Task to carry out: Reproduce the data below verbatim, starting at its first line and continuing through the line that contains "(x=233, y=800)".

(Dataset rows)
________________________________________
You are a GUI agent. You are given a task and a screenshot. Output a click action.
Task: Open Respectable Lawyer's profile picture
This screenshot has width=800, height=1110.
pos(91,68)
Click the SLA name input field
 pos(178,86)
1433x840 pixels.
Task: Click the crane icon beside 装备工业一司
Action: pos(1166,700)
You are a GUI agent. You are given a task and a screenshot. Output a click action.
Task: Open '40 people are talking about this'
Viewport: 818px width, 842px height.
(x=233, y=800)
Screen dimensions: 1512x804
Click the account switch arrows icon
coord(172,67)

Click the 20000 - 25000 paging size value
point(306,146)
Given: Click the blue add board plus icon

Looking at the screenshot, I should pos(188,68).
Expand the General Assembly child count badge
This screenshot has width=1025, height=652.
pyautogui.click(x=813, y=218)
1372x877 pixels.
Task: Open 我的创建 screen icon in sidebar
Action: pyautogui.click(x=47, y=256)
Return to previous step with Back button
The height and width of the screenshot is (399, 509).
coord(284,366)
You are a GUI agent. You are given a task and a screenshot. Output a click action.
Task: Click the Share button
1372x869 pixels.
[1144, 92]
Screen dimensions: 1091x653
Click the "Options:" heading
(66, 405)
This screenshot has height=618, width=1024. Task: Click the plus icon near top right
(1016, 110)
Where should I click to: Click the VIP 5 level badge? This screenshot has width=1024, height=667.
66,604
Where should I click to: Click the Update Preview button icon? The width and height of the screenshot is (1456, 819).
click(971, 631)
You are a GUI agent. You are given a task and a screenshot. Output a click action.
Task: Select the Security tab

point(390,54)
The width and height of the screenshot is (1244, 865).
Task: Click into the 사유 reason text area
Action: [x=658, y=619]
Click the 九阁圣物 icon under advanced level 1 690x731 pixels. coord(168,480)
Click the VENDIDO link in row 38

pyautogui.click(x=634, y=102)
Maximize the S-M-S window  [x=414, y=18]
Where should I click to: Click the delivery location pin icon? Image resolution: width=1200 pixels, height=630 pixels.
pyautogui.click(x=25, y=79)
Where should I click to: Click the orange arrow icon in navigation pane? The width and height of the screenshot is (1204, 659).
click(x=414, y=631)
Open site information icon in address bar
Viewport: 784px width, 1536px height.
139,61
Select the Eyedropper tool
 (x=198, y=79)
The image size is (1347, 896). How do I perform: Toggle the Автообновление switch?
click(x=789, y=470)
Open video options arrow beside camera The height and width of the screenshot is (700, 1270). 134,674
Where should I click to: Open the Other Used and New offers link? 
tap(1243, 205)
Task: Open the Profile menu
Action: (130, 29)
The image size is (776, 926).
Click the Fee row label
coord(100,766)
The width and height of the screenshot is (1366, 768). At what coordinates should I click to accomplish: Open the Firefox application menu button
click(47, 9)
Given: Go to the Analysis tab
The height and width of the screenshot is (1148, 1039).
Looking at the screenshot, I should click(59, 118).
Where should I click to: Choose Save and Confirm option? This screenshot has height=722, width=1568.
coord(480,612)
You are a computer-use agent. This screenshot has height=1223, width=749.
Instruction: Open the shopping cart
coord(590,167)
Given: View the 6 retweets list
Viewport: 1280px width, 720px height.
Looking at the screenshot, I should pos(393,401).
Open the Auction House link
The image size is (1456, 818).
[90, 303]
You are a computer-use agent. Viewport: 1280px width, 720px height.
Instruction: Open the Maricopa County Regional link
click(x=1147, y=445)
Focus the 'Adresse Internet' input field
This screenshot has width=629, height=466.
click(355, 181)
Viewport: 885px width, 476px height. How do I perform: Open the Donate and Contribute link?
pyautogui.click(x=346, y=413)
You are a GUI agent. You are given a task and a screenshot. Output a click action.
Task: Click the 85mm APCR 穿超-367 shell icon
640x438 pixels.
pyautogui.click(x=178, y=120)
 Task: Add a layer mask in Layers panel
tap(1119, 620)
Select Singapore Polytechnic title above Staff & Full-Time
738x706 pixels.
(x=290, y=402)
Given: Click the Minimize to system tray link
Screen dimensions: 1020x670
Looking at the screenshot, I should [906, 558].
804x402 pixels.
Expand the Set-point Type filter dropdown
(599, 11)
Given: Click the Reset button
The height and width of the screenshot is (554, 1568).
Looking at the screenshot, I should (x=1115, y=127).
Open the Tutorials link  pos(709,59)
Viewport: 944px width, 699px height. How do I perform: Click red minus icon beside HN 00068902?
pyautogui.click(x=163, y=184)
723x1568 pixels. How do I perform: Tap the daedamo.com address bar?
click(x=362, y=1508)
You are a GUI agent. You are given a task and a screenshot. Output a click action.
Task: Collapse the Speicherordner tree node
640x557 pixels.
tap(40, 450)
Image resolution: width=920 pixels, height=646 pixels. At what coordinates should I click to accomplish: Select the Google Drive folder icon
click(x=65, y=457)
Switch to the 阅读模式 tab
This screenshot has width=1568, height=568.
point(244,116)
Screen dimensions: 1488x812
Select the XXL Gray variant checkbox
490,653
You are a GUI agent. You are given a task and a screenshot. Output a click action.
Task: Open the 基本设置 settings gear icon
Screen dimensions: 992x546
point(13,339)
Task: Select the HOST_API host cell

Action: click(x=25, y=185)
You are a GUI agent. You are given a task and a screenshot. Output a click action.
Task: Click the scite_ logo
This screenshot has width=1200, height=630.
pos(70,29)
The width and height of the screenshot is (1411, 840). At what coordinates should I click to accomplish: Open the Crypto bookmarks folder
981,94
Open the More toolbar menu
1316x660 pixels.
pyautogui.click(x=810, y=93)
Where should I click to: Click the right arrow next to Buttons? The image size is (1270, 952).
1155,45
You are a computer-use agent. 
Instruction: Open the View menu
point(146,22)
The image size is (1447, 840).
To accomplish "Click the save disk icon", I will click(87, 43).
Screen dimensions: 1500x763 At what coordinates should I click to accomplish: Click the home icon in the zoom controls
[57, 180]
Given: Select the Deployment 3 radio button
________________________________________
Solved problem:
You are a GUI agent. You are given a task and a screenshot. Output a click action.
Task: Open Respectable Lawyer's profile picture
This screenshot has width=800, height=1110.
pos(91,68)
Click the SLA name input field
 pos(178,86)
1433x840 pixels.
Task: Click the crane icon beside 装备工业一司
Action: pos(1166,700)
You are a GUI agent. You are given a task and a screenshot. Output a click action.
Task: Open '40 people are talking about this'
Viewport: 818px width, 842px height.
(x=233, y=800)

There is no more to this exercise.